My “circles of light” sometimes seem like a 60’s light show, beautiful and confusing, when I am waiting rather for illumination and clarity. So many authors have shined their little lights out into the world, but how many reveal the reality of things?
Over the last several months I have been reading a lot, with no resulting book reviews and few even small illuminations of the sort I might write about here. The Eucharist was very focused and wonderful and I do want to say some things about it eventually, but instead of stopping for that I kept working my way through Irrational Man, which is such a tour de force that it’s hard to know what to say about — everything. It mostly makes me want to read more books that William Barrett reminds me of.
Like Flight From Woman by Karl Stern, which I read some years ago and thought brilliant; but at the time I knew I needed to read it a second time to digest it. Barrett explains the duality of selves in Sartre’s philosophy, how he considers not the “fruitful, excessive, fruitful blooming nature” to be the true self, but only that of the radically free and active man who has projects. Now I want to go back and read Stern on this topic.
But I am determined to finish a couple more books first. The Rise and Triumph of the Modern Self is like another long chapter, maybe the closing chapter, of Western Philosophy, so it will be good if I can move right on to finishing it after Barrett.
On my recent road trip I listened to Come on Shore and We Will Kill and Eat You All: A New Zealand Story, by Christina Thompson, a title so embarrassing on several fronts that I considered leaving this accomplishment unrecorded.
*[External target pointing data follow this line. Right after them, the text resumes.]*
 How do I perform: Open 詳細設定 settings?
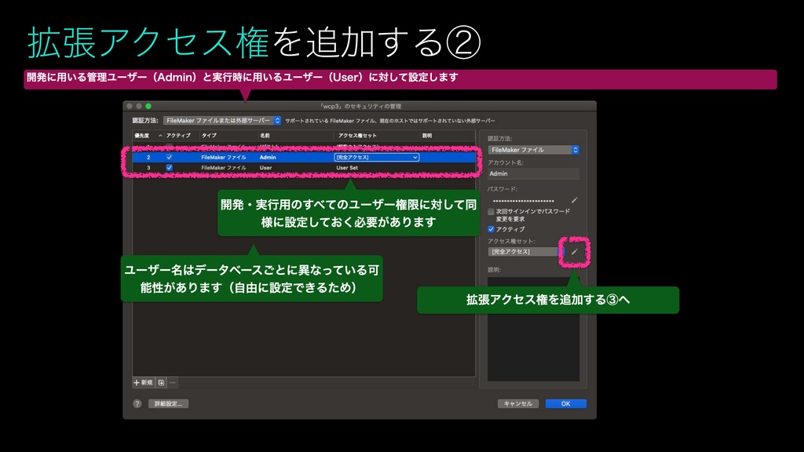click(x=169, y=403)
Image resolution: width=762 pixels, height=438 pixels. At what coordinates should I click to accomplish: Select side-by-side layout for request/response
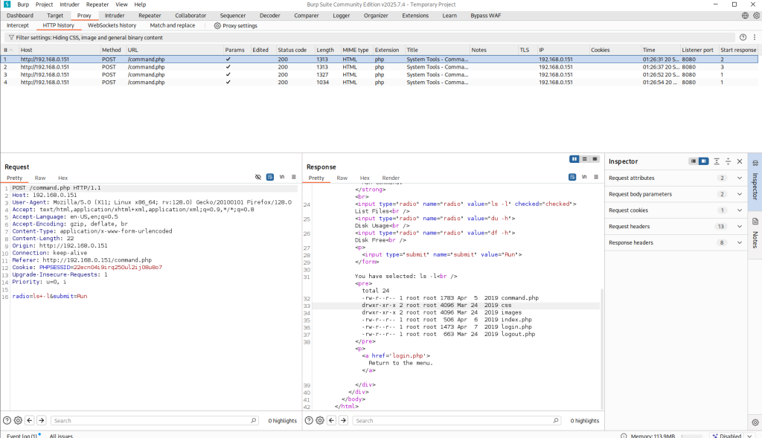(574, 159)
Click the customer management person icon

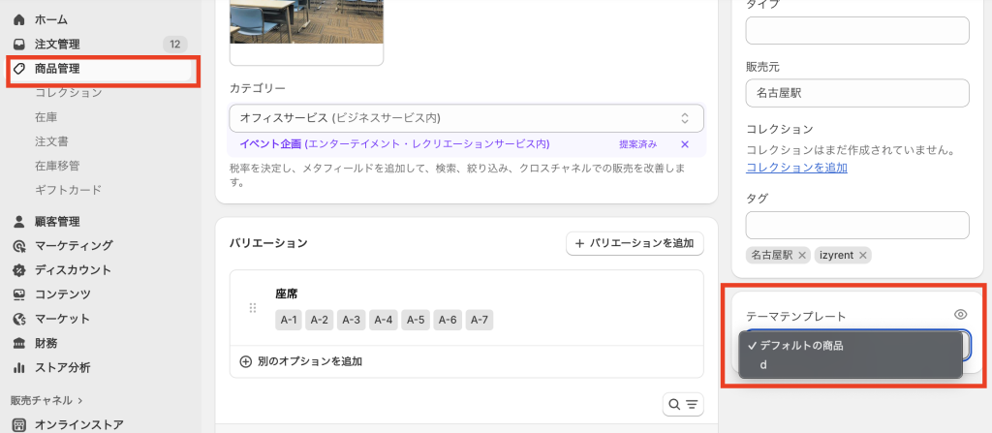18,222
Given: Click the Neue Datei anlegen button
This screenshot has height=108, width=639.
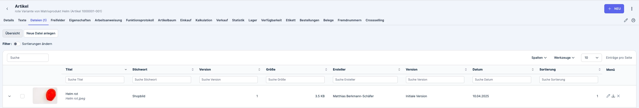Looking at the screenshot, I should tap(41, 33).
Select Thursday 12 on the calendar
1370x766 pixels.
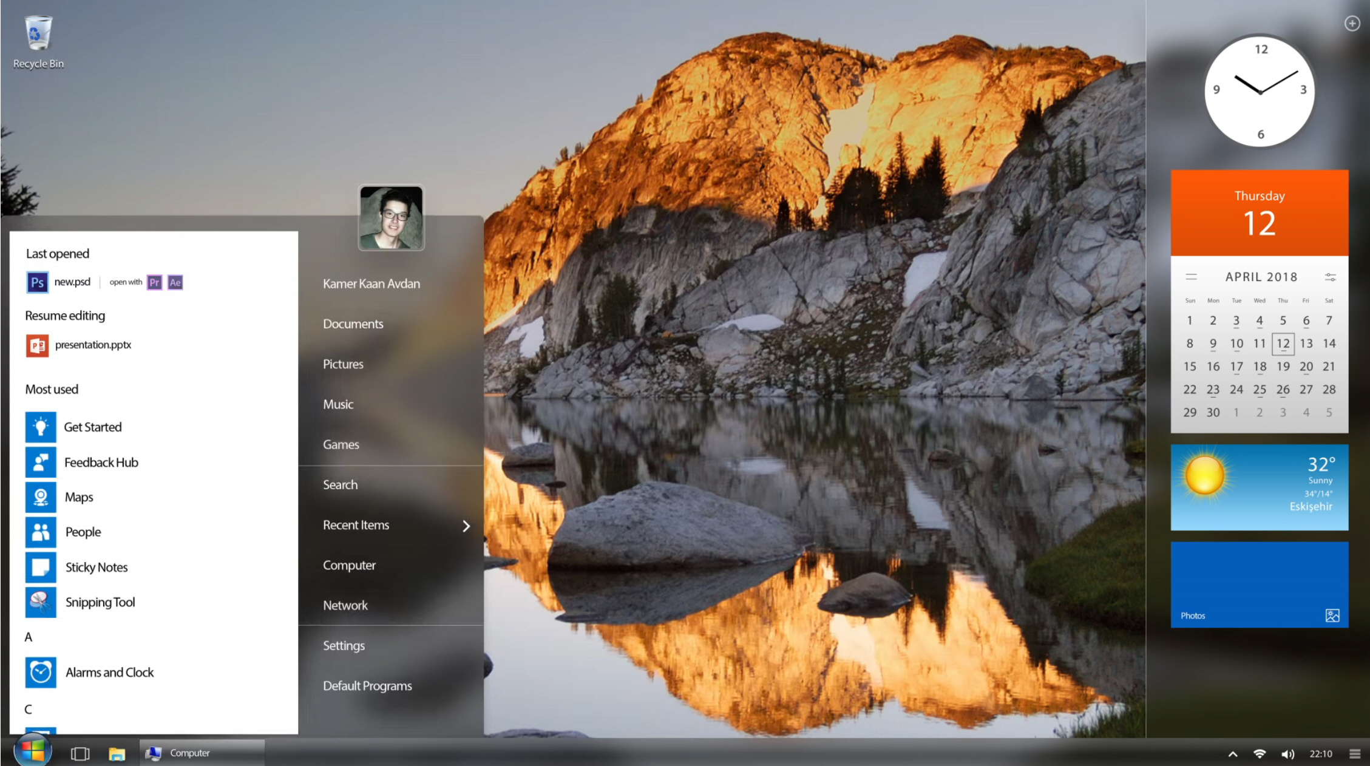pos(1281,342)
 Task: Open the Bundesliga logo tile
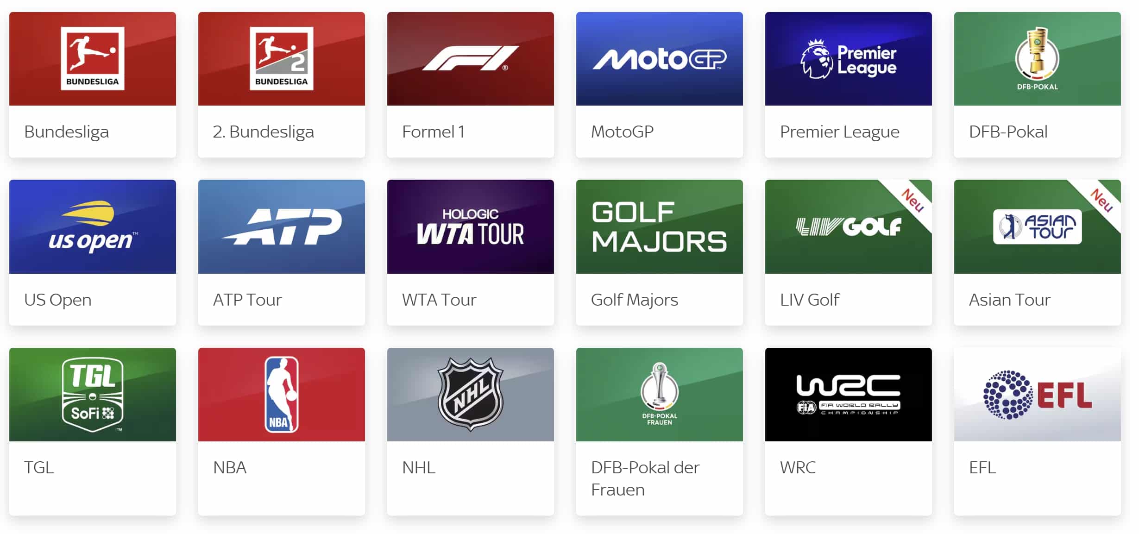click(93, 59)
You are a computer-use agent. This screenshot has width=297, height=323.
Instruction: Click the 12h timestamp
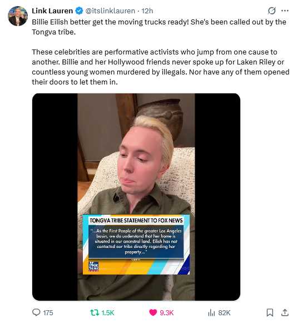[x=147, y=11]
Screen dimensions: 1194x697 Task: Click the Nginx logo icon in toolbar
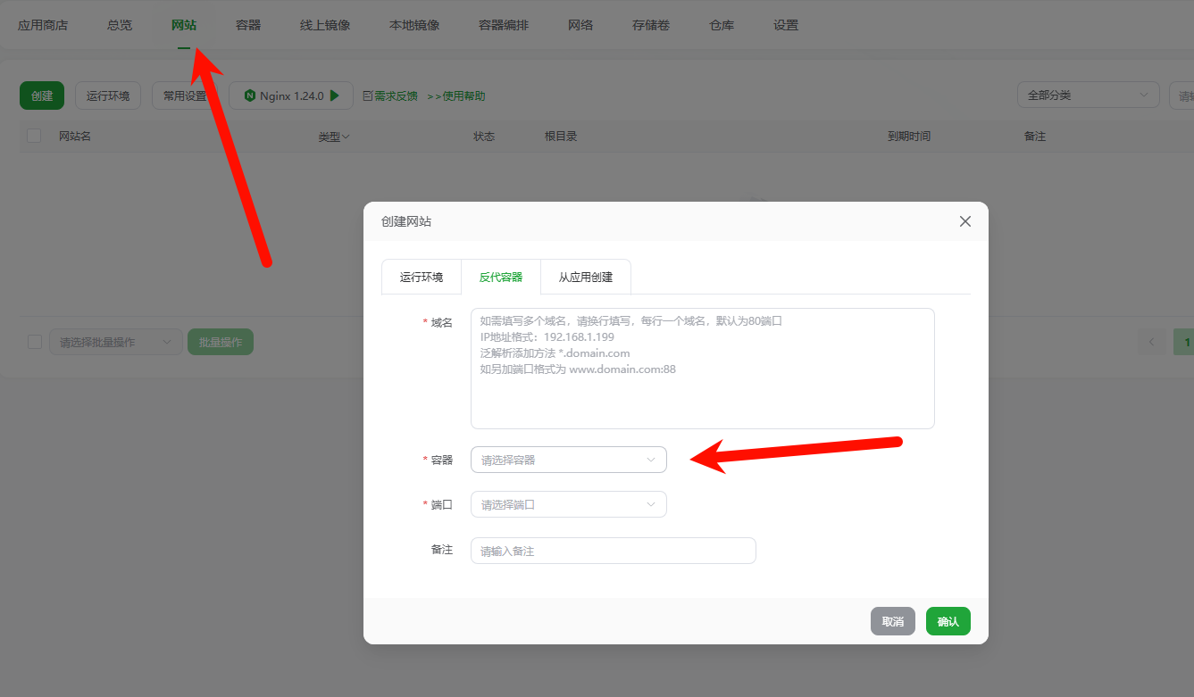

But even this book, which was about as deep as I could go on all that freeway driving, provided a few revealing glimpses of how ideas from the other books I mentioned play out in real life, especially the central one: What is the self?
About halfway through The Cross of Loneliness I began to have a difficult time knowing what these two men were talking about, but I will finish that book, too, before long. My really easy, small book to read under the covers right now is The Bookshop by Penelope Fitzgerald, which I found in the little free library up at the lake.
And then, the sweetest, which will be easy to finish, as it’s like swimming slowly through a small and refreshing pond to the other side: The Scent of Water, which our book club is reading together. It is coming to an end way too fast.
Oh, yes, there are a dozen more sitting nearby, that I plan to continue with eventually, but they are not at the moment as current as these, these rooms full of delicious crumbs that I trust are leading me always to brighter places.
In regard to my own life and reading, I don’t relate to the progression of Collins’s poem, in its hearkening back to the experiences of childhood and youth, and the mood of evening and shadow descending. I am just very thankful for all the good writers I have at my disposal, and for the lovely song that they are trying to learn and to sing.
He will roll in their nets and sleep.
“His soul will never starve for exploits or excitements who is wise enough to be made a fool of. He will make himself happy in the traps that have been laid for him; he will roll in their nets and sleep. All doors will fly open to him who has a mildness more defiant than mere courage… [He] will always be ‘taken in.’ To be taken in everywhere is to see the inside of everything. It is the hospitality of circumstance. With torches and trumpets, like a guest, the greenhorn is taken in by Life. And the sceptic is cast out by it.”